SpaceX软件团队的一次线上访谈(Reddit),提到了系统设计时的三重冗余:
Contingency comes in many forms in our software. As noted, we triplicate almost everything so we can tolerate loss of any one flight computer, sensor, actuator, etc. on Falcon, and any 2 on Dragon. At a system-level, Falcon and Dragon are designed so that loss of things like engines are thrusters can be tolerated, and our algorithms compensate. We can also add certain contingencies to our state machines. For example, the Dragon state machine is designed to autonomously switch from approach to a breakout if certain failures are observed. – Jeff (” I run Flight Software and Cybersecurity at SpaceX”)
在我们的软件中,偶然性以多种形式存在。如前所述,我们几乎对所有东西都进行三重备份,因此我们可以容忍猎鹰火箭上的任何一个飞行计算机、传感器、执行器等的丢失,以及龙飞船上的任何两个系统的丢失。在系统级别上,猎鹰火箭和龙飞船的设计能够容忍发动机或推进器等的失效,并且我们的算法会进行补偿。我们还可以将某些应急措施添加到我们的状态机中。例如,龙飞船的状态机设计成在观察到某些故障时,可以自主地从接近状态切换到突破状态。——杰夫(在SpaceX负责飞行软件和网络安全)
网友T.J. Tarazevits在stackexchange上提到:
The triple redundancy gives the system radiation tolerance without the need for expensive rad hardened components.
三重冗余使系统具备了抗辐射能力,而无需使用昂贵的抗辐射组件。
对于上面的说法,网友Larry_C的说法似乎更为专业:
Most flight control systems are triple redundant for reliability (“triplex”). The use of rad hard components is not needed for a suborbital FCS system like that used on Falcon rockets as the flight control is not exposed to enough radiation over a long enough period to induce a fault in the processor, bus, etc.

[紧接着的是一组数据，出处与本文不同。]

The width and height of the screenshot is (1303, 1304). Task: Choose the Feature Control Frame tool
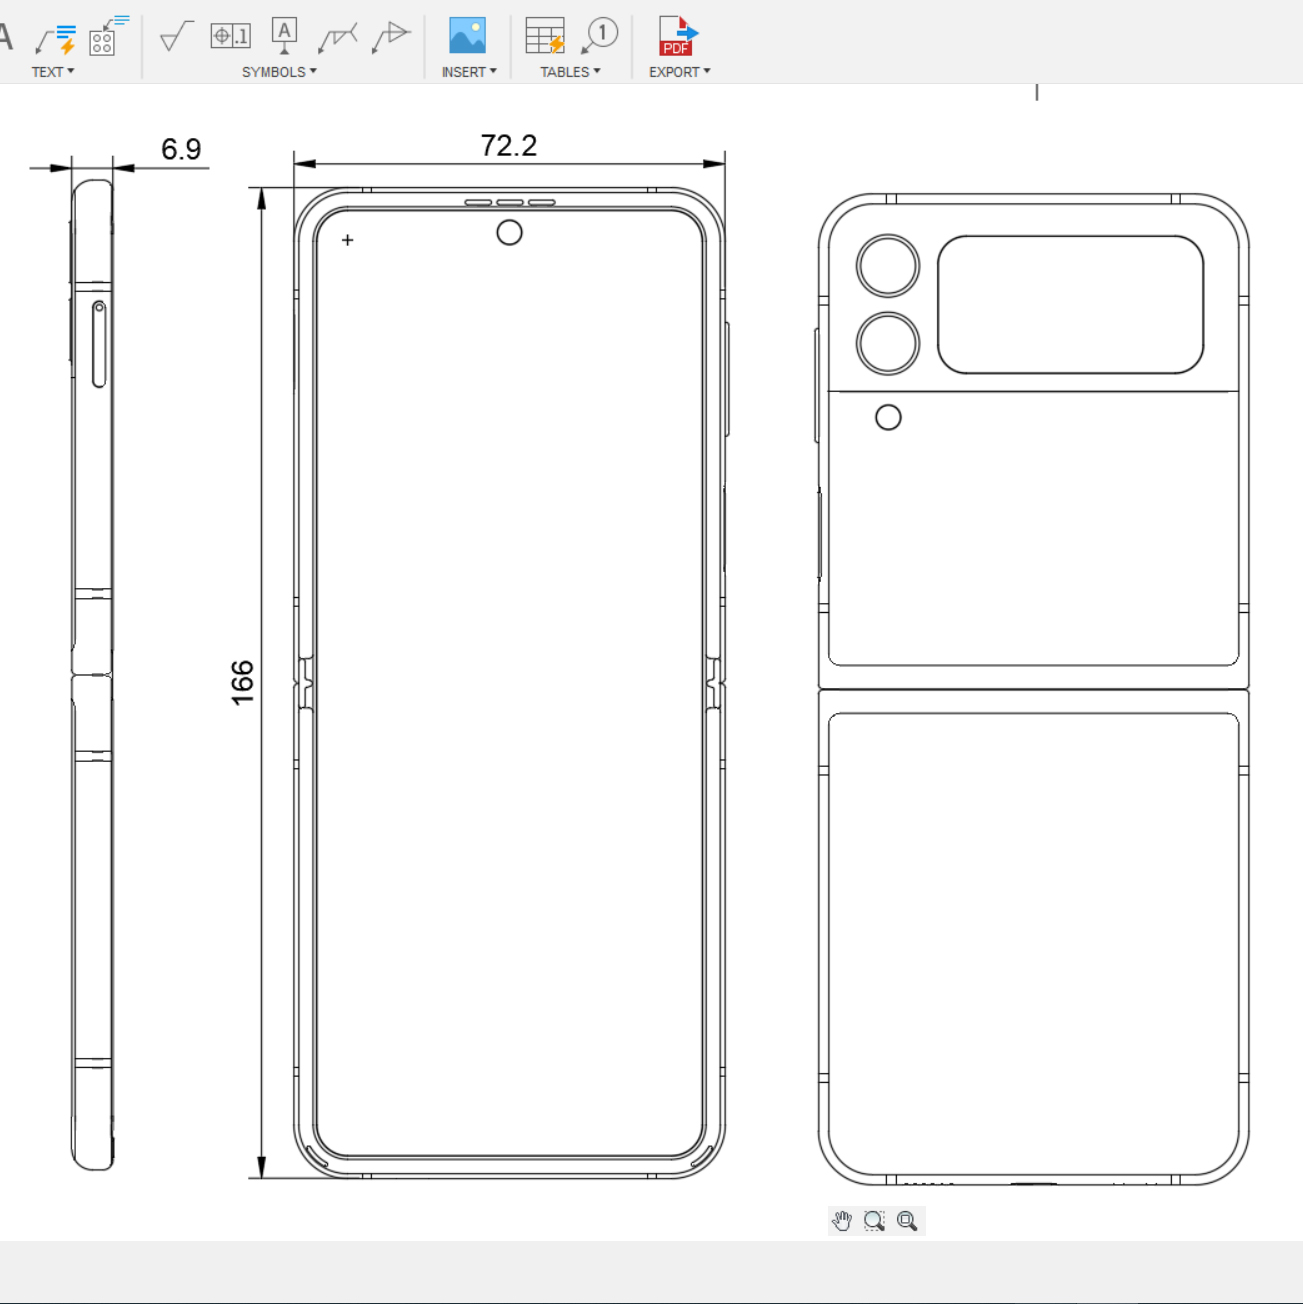tap(230, 36)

System that are on-orbit or used for deep space control would generally use rad hard silicon on insulator or silicon on sapphire processors like the hardened PowerPC.
大多数飞行控制系统采用三重冗余设计以确保可靠性(“triplex”)。对于猎鹰火箭上使用的亚轨道飞行控制系统(FCS),不需要使用抗辐射组件,因为飞行控制系统不会在足够长的时间内暴露在足够多的辐射下,从而导致处理器、总线等出现故障。用于轨道上的系统或深空控制的系统通常会使用抗辐射的硅绝缘体或硅蓝宝石处理器,如加固型PowerPC。